Document passage
+--

To apply the token bucket algorithm to the production environment, you can use the RateLimiter provided in Guava, which ensures multithreading security. If you call RateLimiter#acquire when the remaining tokens are insufficient, the system blocks the thread for a time until sufficient tokens are available (instead of directly rejecting the thread, which is useful in some scenarios.) In addition to the default SmoothBursty policy, RateLimiter provides the SmoothWarmingUp policy, which enables you to specify a warm-up period. During the warm-up period, RateLimiter smoothly increases the token release rate to the maximum value. This design adapts to cases in which the resource provider requires a warm-up period and cannot provide services (for example, services with caches that need to be refreshed regularly) for each visit at a stable rate. However, RateLimiter acts based only on QPS.

Differences Between the Leaky Bucket Algorithm and the Token Bucket Algorithm

Although the leaky bucket algorithm and the token bucket algorithm are similar, they are applicable to different scenarios in practice:

(1) Leaky Bucket Algorithm: Controls the rate over the network. In this algorithm, the input rate can vary, but the output rate remains constant. It is usually used with a FIFO queue.

Imagine the hole of the leaky bucket is fixed in size, so the water leakage rate can be kept constant.

(2) Token Bucket Algorithm: Adds tokens to a bucket at a fixed rate and allows the output rate to vary depending on the traffic burst size.

+--

Raw data
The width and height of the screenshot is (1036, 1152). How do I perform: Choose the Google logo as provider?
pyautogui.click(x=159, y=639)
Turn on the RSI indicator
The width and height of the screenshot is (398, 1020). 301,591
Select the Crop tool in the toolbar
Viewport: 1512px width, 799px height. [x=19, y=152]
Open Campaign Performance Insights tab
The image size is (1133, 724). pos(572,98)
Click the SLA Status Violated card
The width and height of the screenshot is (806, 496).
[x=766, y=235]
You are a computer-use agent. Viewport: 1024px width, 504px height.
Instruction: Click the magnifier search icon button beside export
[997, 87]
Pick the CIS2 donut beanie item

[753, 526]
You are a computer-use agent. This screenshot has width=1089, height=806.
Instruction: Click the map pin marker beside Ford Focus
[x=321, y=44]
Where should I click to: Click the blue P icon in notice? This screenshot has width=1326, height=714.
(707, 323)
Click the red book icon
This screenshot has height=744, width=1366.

+--

Set tasks
(A) In the rate-limiting passage, which policy does RateLimiter offer in addition to the default SmoothBursty policy?
(B) Repeat the part of the rate-limiting passage word for word, starting with "Although the leaky" and going on through "be kept constant.".

Responses in order
(A) The SmoothWarmingUp policy.

(B)
Although the leaky bucket algorithm and the token bucket algorithm are similar, they are applicable to different scenarios in practice:

(1) Leaky Bucket Algorithm: Controls the rate over the network. In this algorithm, the input rate can vary, but the output rate remains constant. It is usually used with a FIFO queue.

Imagine the hole of the leaky bucket is fixed in size, so the water leakage rate can be kept constant.